# [DIRECTIONS FOR THIS TASK]
Return every line from the records below in which the word "height" is found.

Source records
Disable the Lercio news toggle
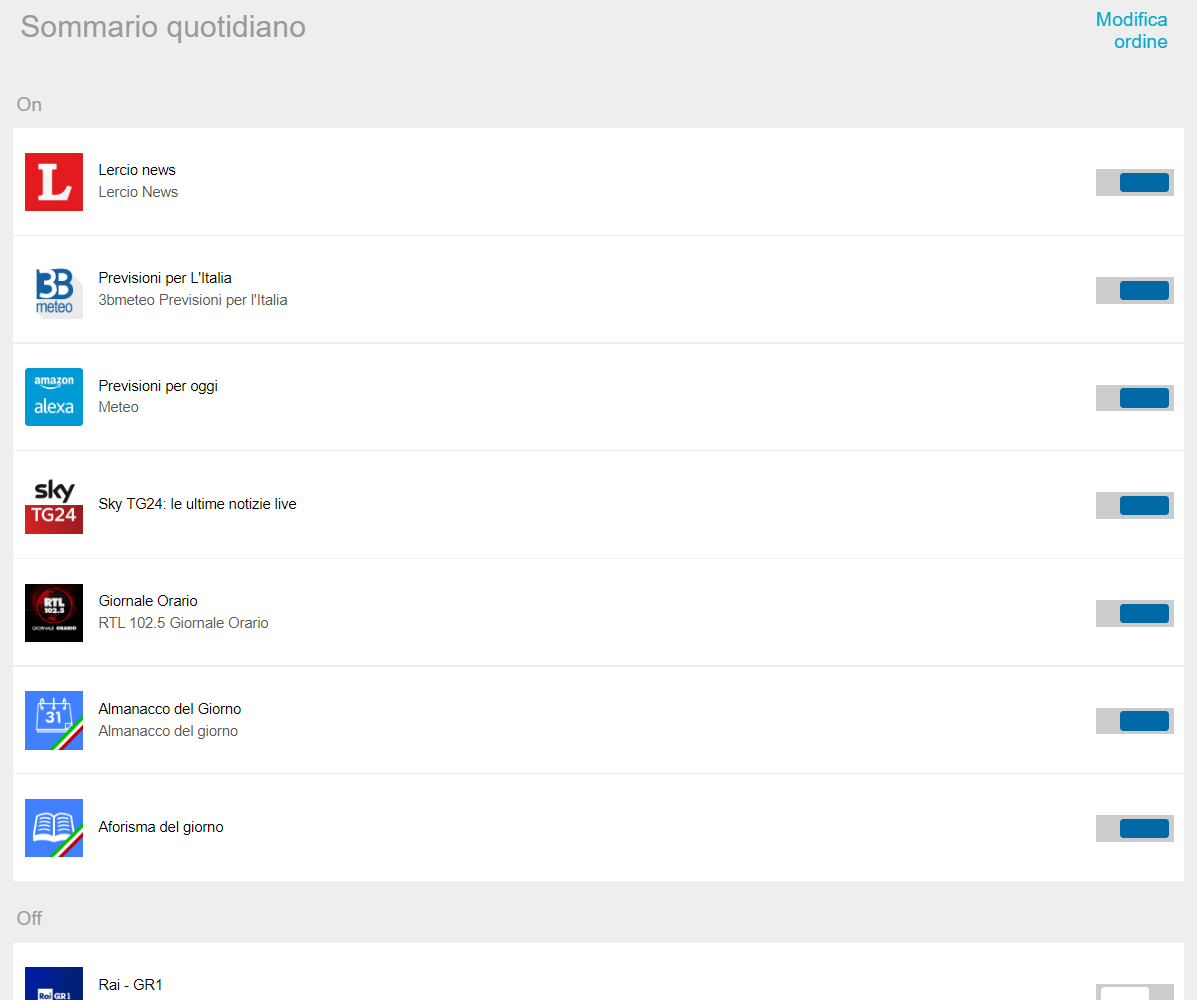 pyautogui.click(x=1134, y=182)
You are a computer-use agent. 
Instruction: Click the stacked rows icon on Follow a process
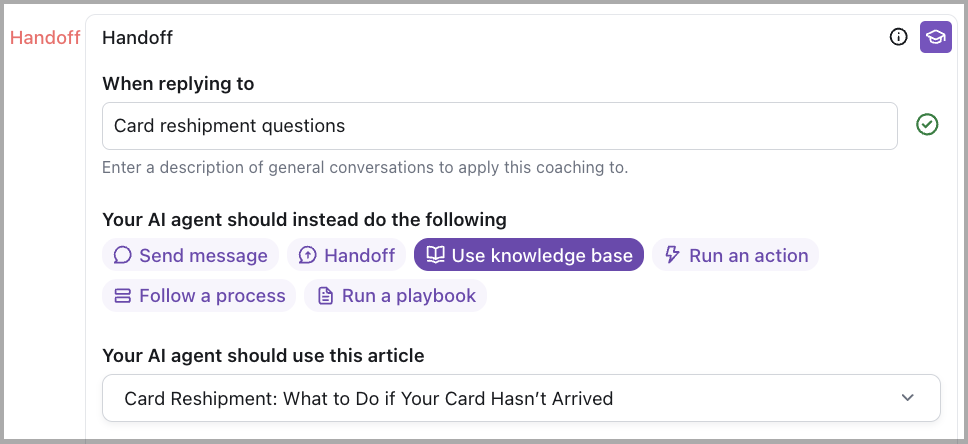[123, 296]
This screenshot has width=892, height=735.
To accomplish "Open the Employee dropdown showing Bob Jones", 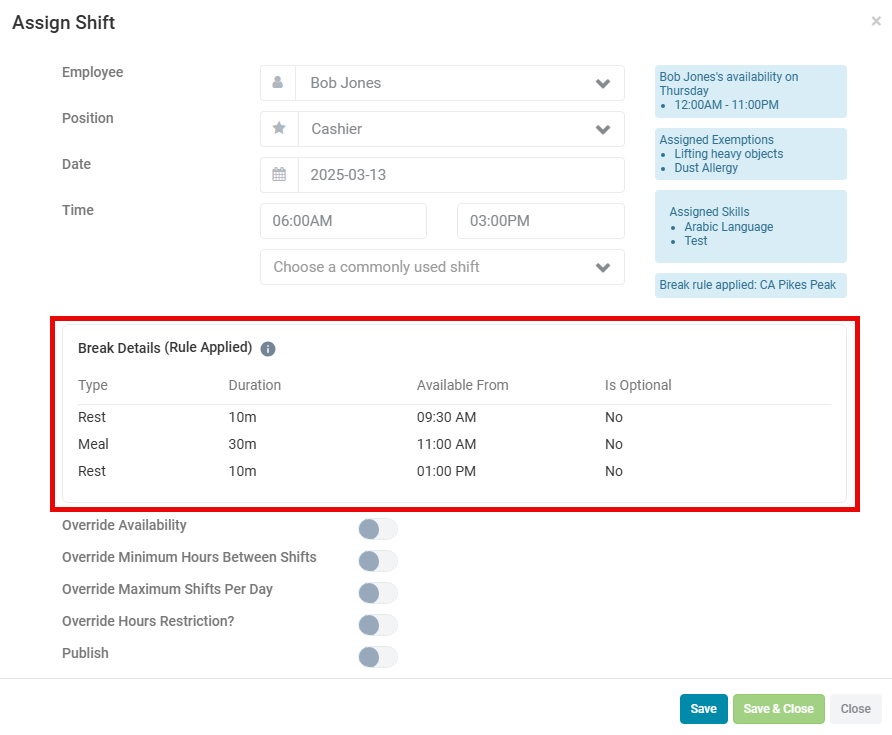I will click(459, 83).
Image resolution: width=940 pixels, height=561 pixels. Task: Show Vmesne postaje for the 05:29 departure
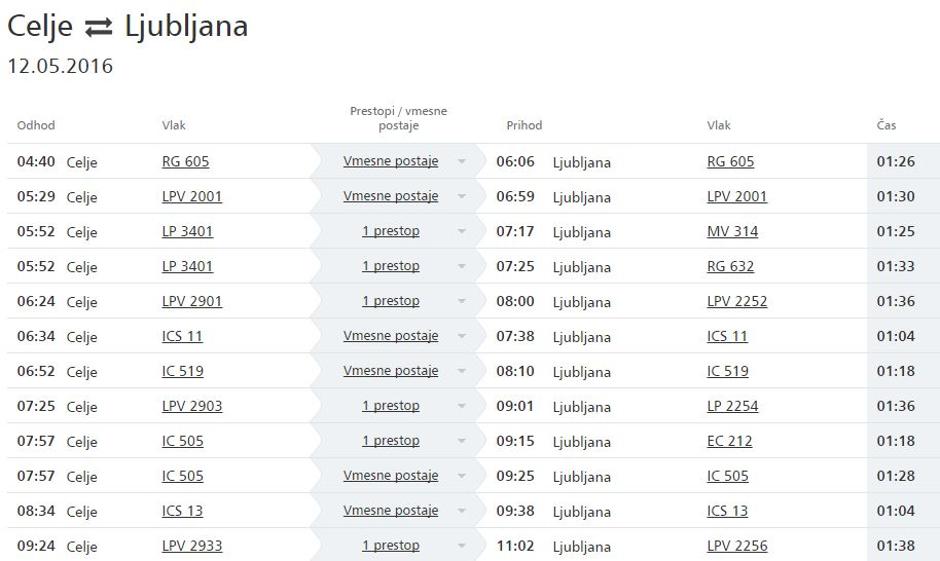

# [EXERCISE RESULT]
This screenshot has width=892, height=735.
Image resolution: width=940 pixels, height=561 pixels. Task: Show Vmesne postaje for the 05:29 departure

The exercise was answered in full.